State Senator Van Taylor (R-Plano) and Representative Mike Schofield (R-Houston) have introduced companion bills that would require documentary proof of U.S. citizenship when a Texas resident decides to register to vote. Items like valid passports, birth certificates, and naturalization papers would be presented within a reasonable window of time for registration to be complete.
The Ortega case perfectly demonstrates the necessity of these bills. The voter registration process is one of the remaining aspects of elections that still rely on the honor system. Before she voted “five times between 2004 and 2014” as Attorney General Ken Paxton notes, there were multiple attempts at voter registration. The Texas registration form merely asks, “are you a United States citizen?”

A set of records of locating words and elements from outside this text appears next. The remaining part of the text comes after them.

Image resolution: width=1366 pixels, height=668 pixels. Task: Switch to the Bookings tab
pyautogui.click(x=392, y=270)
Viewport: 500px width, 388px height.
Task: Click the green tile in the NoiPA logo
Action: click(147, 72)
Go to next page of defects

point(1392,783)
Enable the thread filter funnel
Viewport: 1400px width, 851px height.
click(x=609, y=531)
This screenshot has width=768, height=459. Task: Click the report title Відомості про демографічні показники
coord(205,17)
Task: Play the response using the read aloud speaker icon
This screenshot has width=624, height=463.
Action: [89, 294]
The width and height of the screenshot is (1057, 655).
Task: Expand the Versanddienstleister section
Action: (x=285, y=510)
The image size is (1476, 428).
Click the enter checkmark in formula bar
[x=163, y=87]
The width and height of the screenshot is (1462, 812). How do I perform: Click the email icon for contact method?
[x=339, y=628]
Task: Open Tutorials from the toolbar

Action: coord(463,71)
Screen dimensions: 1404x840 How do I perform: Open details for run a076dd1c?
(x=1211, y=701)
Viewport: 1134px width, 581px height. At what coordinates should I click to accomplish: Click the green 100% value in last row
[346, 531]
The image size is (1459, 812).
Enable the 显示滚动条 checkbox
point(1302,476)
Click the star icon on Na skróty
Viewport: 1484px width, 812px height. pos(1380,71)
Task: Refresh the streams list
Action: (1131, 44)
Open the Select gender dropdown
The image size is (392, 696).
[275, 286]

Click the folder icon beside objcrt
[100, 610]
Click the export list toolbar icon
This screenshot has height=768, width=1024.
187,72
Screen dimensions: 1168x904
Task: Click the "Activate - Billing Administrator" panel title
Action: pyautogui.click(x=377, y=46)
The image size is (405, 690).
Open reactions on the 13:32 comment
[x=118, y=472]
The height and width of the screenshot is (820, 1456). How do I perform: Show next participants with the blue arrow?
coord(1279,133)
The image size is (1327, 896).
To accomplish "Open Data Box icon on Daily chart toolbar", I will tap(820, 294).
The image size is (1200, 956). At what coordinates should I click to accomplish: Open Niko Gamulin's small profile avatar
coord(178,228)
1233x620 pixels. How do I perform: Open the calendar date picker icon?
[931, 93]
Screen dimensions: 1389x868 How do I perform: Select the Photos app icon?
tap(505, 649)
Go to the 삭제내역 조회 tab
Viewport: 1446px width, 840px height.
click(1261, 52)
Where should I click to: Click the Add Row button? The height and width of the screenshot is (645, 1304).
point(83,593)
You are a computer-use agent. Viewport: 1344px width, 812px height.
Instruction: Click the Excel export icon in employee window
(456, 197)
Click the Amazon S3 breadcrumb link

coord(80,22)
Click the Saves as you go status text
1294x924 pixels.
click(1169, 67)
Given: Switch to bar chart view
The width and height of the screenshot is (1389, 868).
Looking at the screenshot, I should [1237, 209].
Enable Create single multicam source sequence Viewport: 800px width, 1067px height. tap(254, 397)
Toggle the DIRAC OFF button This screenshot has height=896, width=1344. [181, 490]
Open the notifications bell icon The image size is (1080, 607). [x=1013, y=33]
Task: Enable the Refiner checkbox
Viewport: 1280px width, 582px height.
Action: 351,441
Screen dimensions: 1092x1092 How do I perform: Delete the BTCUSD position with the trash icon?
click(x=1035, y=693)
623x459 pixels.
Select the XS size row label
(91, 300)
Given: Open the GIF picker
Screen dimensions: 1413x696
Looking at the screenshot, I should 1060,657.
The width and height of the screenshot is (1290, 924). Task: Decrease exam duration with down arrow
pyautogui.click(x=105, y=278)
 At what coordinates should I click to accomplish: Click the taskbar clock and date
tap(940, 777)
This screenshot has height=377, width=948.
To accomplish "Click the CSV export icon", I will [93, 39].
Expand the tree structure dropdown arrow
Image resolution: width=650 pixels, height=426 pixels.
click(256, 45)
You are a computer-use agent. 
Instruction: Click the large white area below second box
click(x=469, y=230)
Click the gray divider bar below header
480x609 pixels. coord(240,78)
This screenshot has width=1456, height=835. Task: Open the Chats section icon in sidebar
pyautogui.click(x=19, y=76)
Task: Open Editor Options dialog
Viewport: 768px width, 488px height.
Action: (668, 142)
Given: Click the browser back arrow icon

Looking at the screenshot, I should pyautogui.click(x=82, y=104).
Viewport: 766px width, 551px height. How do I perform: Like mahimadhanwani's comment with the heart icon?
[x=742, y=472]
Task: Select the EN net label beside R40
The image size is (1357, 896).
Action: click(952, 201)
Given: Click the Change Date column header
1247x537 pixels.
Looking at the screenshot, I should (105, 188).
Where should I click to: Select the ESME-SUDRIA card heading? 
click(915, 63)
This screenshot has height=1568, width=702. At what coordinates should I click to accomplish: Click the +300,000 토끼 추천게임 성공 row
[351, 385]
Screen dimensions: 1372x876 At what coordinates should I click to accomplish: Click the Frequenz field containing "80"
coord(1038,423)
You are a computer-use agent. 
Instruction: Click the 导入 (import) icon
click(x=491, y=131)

The honor system failed with Ortega and is failing across America. Unfortunately, this problem was created by the Motor Voter law in 1993 which made the failing honor system federal law.
When residing in Dallas County, Ortega checked “Yes” on the form and cast multiple ballots. She subsequently relocated to Tarrant County and changed her answer, later complaining that she had no trouble voting in the past. She was caught by chance.
Many, many more are not.
There aren’t any high-tech immigration databases being used to catch ineligible voters. The ones that do exist, Texas has not used. Don’t count on local law enforcement to communicate with federal immigration agents, especially in “sanctuary” jurisdictions like Dallas and Austin, either.
We’ve presented evidence in federal court showing how 13 prospective voters in Houston registered when they should have been stopped. Four applicants actually checked the “No” box on the form, saying plainly they were not citizens. Six others checked both “Yes” and “No” on the form, yet were registered. Others didn’t answer the question at all, but were registered anyway.
I’ve personally sued counties in south Texas where there were more registrants on the rolls than adult citizens alive. Naturally, they weren’t using all the tools available to detect alien registrations.
Critics of these bills are almost certain to travel down familiar paths. Leftists will argue that having to provide proof of citizenship is the return of Jim Crow. Opponents could not be further from the truth. It costs nothing to obtain a copy of a birth certificate for the purpose of receiving a voter identification card. The Texas Department of State Health Services would only need to expand its administrative rule to cover transactions related to voter registration.
Mexican transplants in the Lone Star eligible to vote came from a country that requires proof of citizenship to join the voter registry. A photo voter ID is also required to cast a ballot in Mexico. The purported victims of any citizenship verification effort will in fact be familiar with the process and have the necessary documents at the ready.
The only people who will suffer from citizenship verification laws are ineligible non-citizens who try to vote in our elections.
Just electing a new President does not fix the problems with the integrity of our elections. Washington isn’t the solution when it comes to election integrity anyhow—nor should it be.
If Texas’ voters want to see free and fair elections, they must demand them from Austin.
J. Christian Adams is the President and General Counsel for the Public Interest Legal Foundation and a former Justice Department lawyer.